Image credit: Microsoft Designer (DALL-E 3)
So if you ask an AI image generator to create a menu for a Mexican restaurant, you might see generic menu items like “tacos,” but you're more likely to find menu items like “tamiros,” “enchidars,” and “bruhiltos.”
As these memes about spelling “strawberry” spread across the internet, OpenAI is working on a new AI product, codenamed “Strawberry,” that should offer even better reasoning capabilities. LLM's growth has been limited by the fact that there isn't enough training data in the world to make products like ChatGPT more accurate. But Strawberry can reportedly generate accurate synthetic data to further improve OpenAI's LLM. According to The Information, Strawberry can solve The New York Times Connections word puzzles, which require creative thinking and pattern recognition, and it can also solve never-before-seen mathematical equations.

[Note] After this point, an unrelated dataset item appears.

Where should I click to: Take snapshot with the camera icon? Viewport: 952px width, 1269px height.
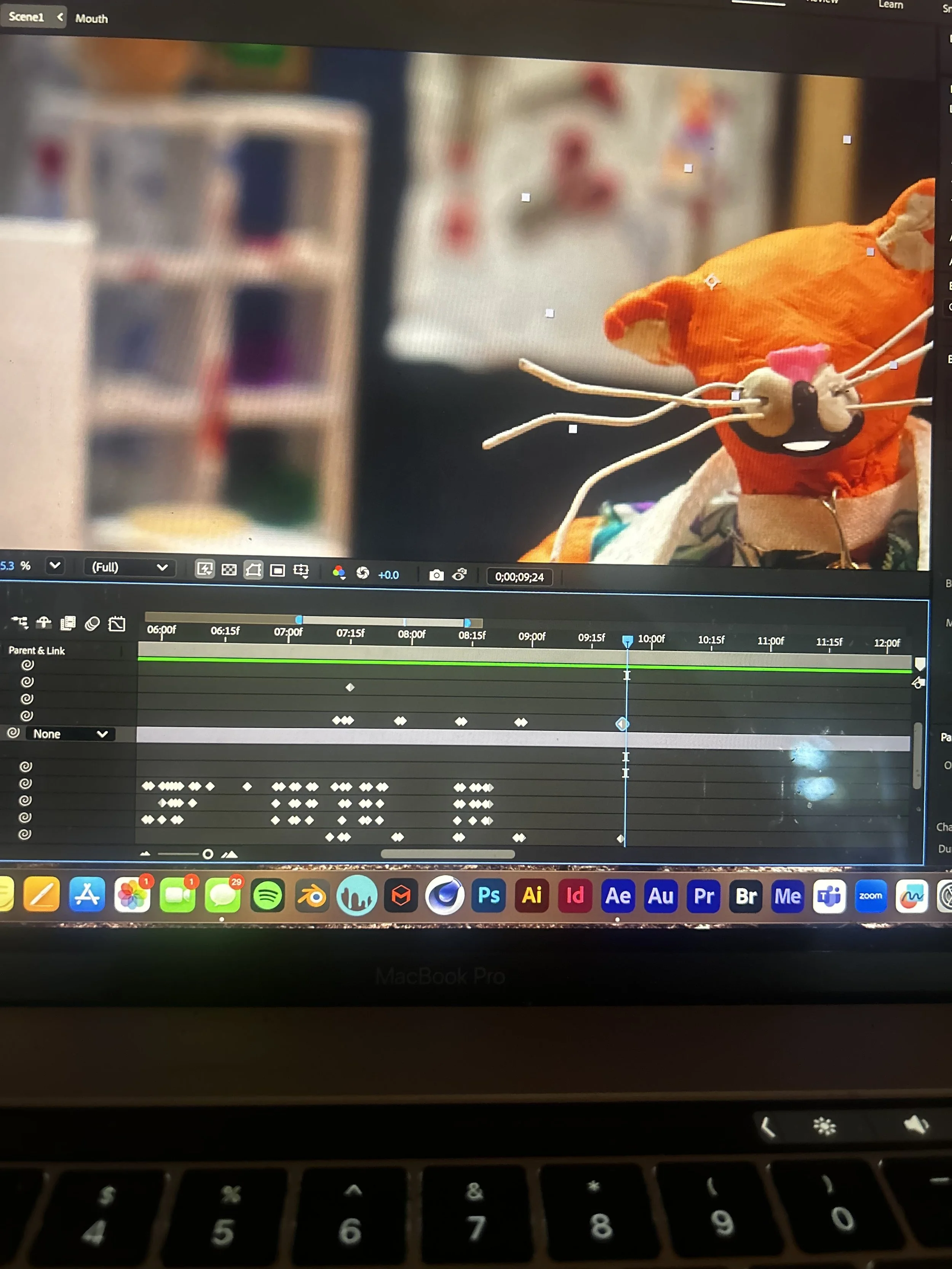point(436,575)
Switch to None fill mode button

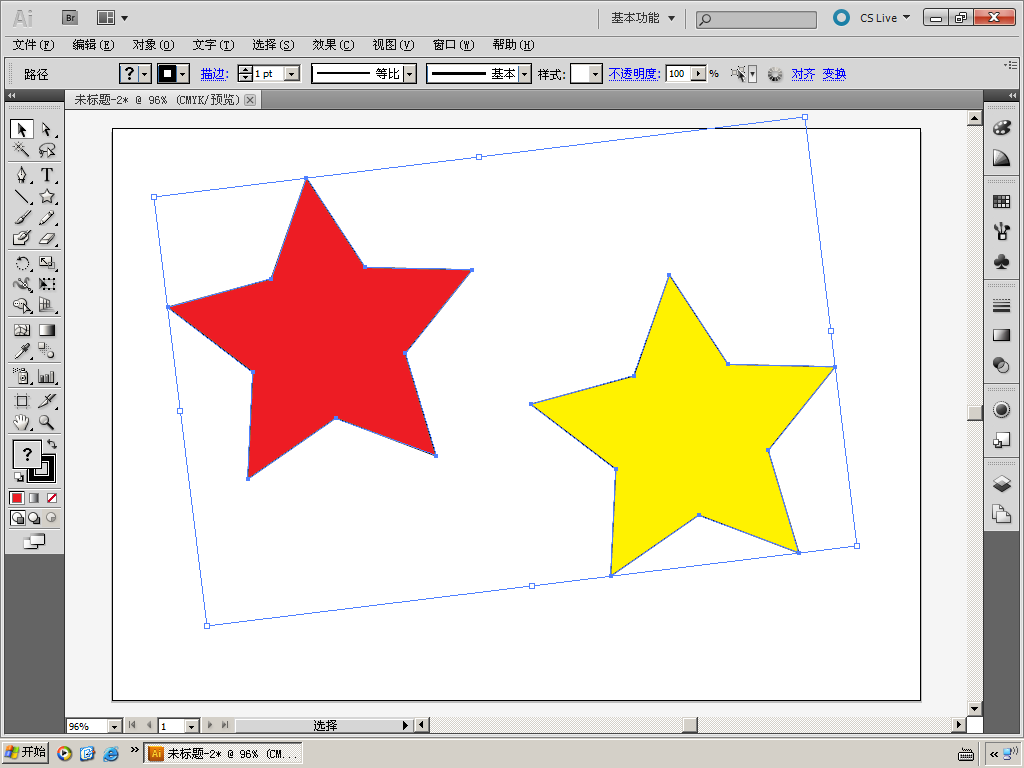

Meanwhile, Google DeepMind recently launched AlphaProof and AlphaGeometry 2, AI systems designed for formal mathematical reasoning. According to Google, these two systems solved four out of six problems at the International Mathematical Olympiad, good enough to win a silver medal at the prestigious competition.
It's a bit of a prank that OpenAI's Strawberry coverage has coincided with a meme circulating about the AI being unable to spell “strawberry,” but OpenAI CEO Sam Altman jumped at the opportunity to show us that he has some pretty impressive berry crops in his own garden.